Phatak or Phaatak is a Yaduvanshi clan or a sub-caste of the Indian Yaduvansh-Yadav community.

Origin
Locally in Braj region, Which includes Mathura, Shikohabad, Jalesar, Agra, Hathras, Aligarh, Etah, Mainpuri and
Farrukhabad districts of Uttar Pradesh, Phataks are Yadav(Ahir).
The Phatak clan claim to be descended from King Digpal Pal singh, Raja of Mahaban, an Yaduvanshi 

The legend goes as : 
"Once the Raja of Chittor was invaded by the emperor of Delhi. One out of the 12 gates (Phataks) of the city resisted.
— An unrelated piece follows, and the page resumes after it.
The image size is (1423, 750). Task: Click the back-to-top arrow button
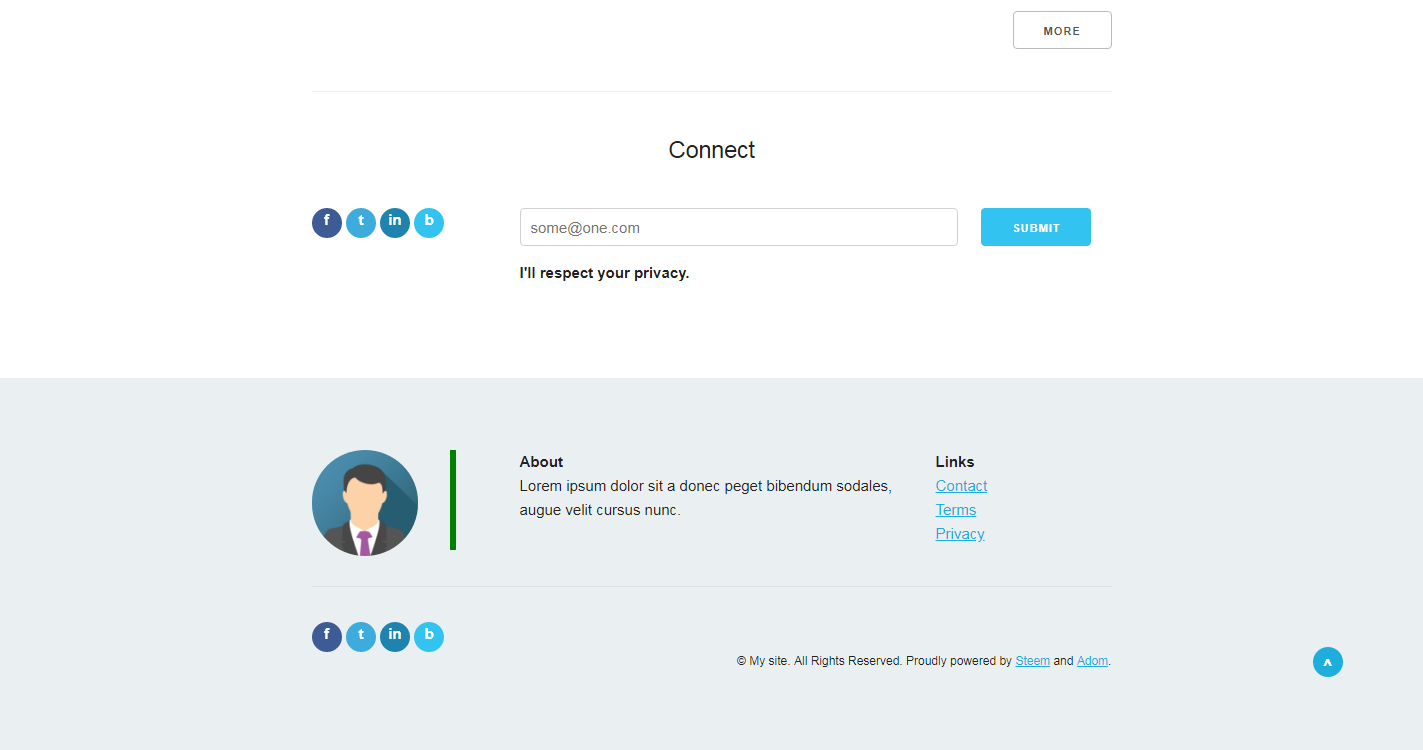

To commemorate the signal of bravery of the guard Katera of the 12 gate, the king issued a decree that they and their descendants should forever be known after the name of Phatak.

History
The Phatak prince Bijay Singh took possession of Samohan Chaurasi area, dispossessing the Mewatis owners of the land in 1106 (samvat era). After the capture of Samohan Chaurasi area, the Phataks proceeded towards Yamuna river, displacing aborigines they established themselves in the whole Shikohabad Pargana.

The evidences show that female infanticide was practiced commonly among Chauhan Rajputs and Phatak Yadavs. In 1865, Mr. Colvin observed census of the Chauhan and Phatak villages in Mainpuri and found six villages without a single female infant.

1857 Mutiny
In the district Mainpuri, no active participation was noticed as a national attempt at the subversion of government authority. British Officials later took the view that "there was no mass rising of the agricultural communities in Mainpuri but rather a struggle for the mastery between two land owning castes, the Chauhans and the Ahirs."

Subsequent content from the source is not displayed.